Task details. Please copy out the lines below, replacing "icon" with "symbol" and changing nothing else. Leave the pictures out.
>> START Information provided
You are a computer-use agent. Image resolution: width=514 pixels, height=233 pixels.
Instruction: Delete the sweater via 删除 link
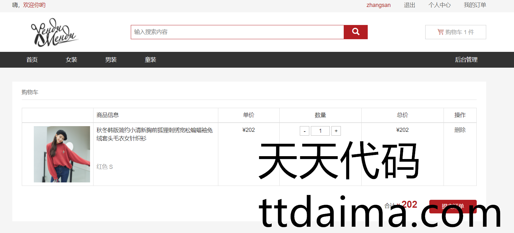tap(460, 130)
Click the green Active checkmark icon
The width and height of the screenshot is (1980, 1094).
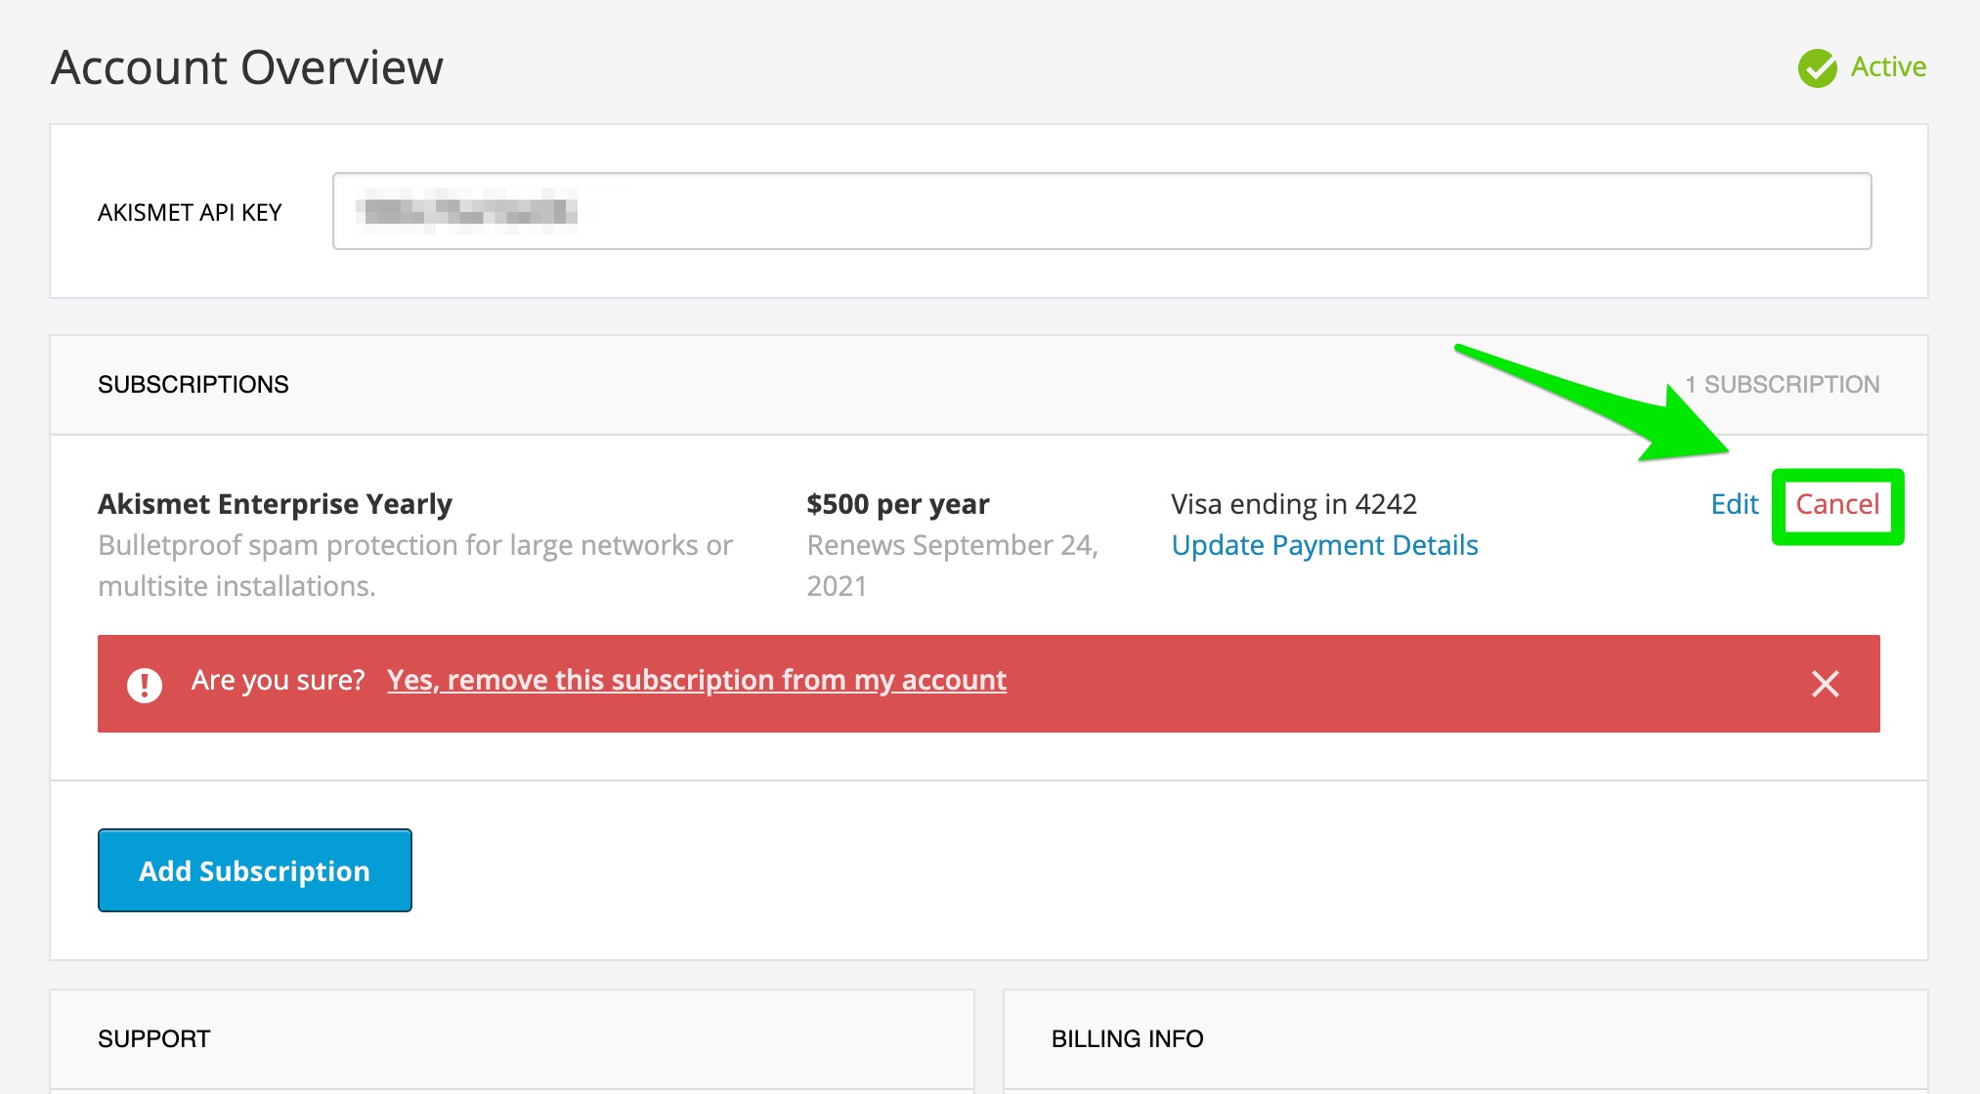(1817, 67)
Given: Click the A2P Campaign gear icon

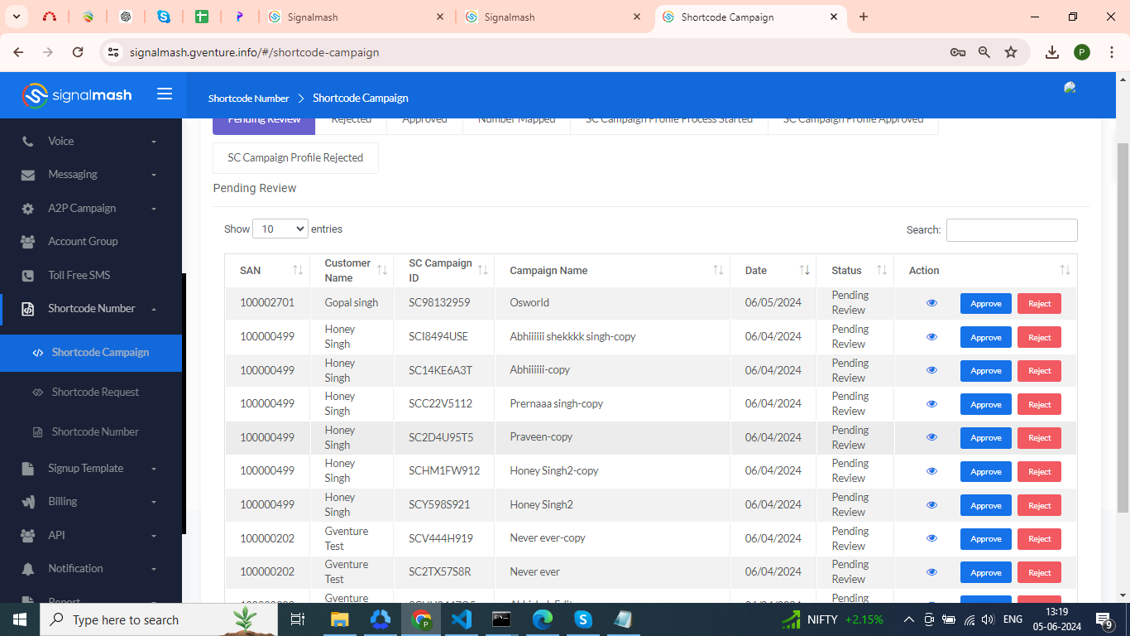Looking at the screenshot, I should tap(28, 209).
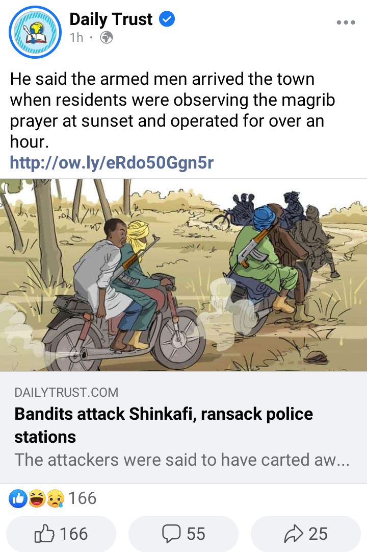367x552 pixels.
Task: Share the post via arrow button
Action: point(305,534)
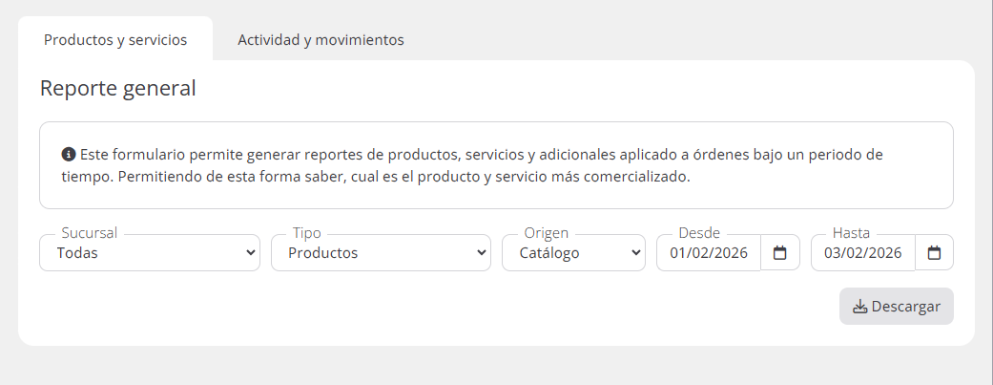Click the Sucursal field label
This screenshot has height=385, width=993.
click(92, 233)
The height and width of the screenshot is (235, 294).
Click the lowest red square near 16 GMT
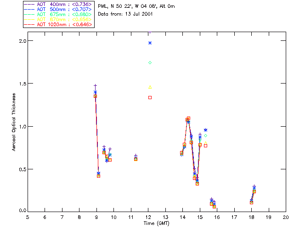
>> END Information provided
Problem solution.
You are a computer-use agent. Image resolution: width=514 pixels, height=233 pixels.
Instruction: Delete the sweater via 删除 link
tap(460, 130)
Click the green Active checkmark symbol
The width and height of the screenshot is (1980, 1094).
(1817, 67)
Given: Click the A2P Campaign gear symbol

Looking at the screenshot, I should tap(28, 209).
367x552 pixels.
Task: Share the post via arrow button
Action: point(305,534)
Click the Sucursal field label
This screenshot has height=385, width=993.
click(92, 233)
The height and width of the screenshot is (235, 294).
Click the lowest red square near 16 GMT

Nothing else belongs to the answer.